• [Objective]: Will you reproduce every one of the items below, line for line, without changing a single character?

— start Information given —

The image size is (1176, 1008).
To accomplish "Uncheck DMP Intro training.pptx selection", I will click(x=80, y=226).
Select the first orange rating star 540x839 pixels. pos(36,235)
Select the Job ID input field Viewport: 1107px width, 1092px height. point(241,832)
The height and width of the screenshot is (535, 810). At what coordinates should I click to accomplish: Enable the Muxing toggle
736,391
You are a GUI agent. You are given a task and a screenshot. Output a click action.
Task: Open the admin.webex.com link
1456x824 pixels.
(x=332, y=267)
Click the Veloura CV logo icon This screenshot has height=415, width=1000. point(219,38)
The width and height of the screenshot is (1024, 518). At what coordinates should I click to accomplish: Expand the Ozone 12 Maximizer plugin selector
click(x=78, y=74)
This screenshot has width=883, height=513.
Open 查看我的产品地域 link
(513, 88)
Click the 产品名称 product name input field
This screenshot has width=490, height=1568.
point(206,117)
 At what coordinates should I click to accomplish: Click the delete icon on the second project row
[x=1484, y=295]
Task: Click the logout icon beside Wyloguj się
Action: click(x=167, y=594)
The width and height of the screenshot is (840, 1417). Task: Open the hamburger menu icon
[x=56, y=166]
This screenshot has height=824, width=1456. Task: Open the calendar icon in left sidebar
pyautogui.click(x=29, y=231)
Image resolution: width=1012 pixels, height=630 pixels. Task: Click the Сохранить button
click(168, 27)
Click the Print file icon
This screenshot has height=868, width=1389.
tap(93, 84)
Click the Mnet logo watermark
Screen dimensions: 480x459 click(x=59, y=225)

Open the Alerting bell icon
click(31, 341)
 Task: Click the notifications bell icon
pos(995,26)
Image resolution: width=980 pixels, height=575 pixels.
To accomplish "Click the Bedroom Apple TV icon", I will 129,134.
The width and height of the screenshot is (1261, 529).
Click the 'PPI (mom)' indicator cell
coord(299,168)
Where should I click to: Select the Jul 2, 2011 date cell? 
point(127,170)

— end Information given —

• [The output]:
The image size is (1176, 1008).
To accomplish "Uncheck DMP Intro training.pptx selection", I will click(x=80, y=226).
Select the first orange rating star 540x839 pixels. pos(36,235)
Select the Job ID input field Viewport: 1107px width, 1092px height. point(241,832)
The height and width of the screenshot is (535, 810). At what coordinates should I click to accomplish: Enable the Muxing toggle
736,391
You are a GUI agent. You are given a task and a screenshot. Output a click action.
Task: Open the admin.webex.com link
1456x824 pixels.
(x=332, y=267)
Click the Veloura CV logo icon This screenshot has height=415, width=1000. point(219,38)
The width and height of the screenshot is (1024, 518). At what coordinates should I click to accomplish: Expand the Ozone 12 Maximizer plugin selector
click(x=78, y=74)
This screenshot has width=883, height=513.
Open 查看我的产品地域 link
(513, 88)
Click the 产品名称 product name input field
This screenshot has width=490, height=1568.
point(206,117)
 At what coordinates should I click to accomplish: Click the delete icon on the second project row
[x=1484, y=295]
Task: Click the logout icon beside Wyloguj się
Action: click(x=167, y=594)
The width and height of the screenshot is (840, 1417). Task: Open the hamburger menu icon
[x=56, y=166]
This screenshot has height=824, width=1456. Task: Open the calendar icon in left sidebar
pyautogui.click(x=29, y=231)
Image resolution: width=1012 pixels, height=630 pixels. Task: Click the Сохранить button
click(168, 27)
Click the Print file icon
This screenshot has height=868, width=1389.
tap(93, 84)
Click the Mnet logo watermark
Screen dimensions: 480x459 click(x=59, y=225)

Open the Alerting bell icon
click(31, 341)
 Task: Click the notifications bell icon
pos(995,26)
Image resolution: width=980 pixels, height=575 pixels.
To accomplish "Click the Bedroom Apple TV icon", I will 129,134.
The width and height of the screenshot is (1261, 529).
Click the 'PPI (mom)' indicator cell
coord(299,168)
Where should I click to: Select the Jul 2, 2011 date cell? 
point(127,170)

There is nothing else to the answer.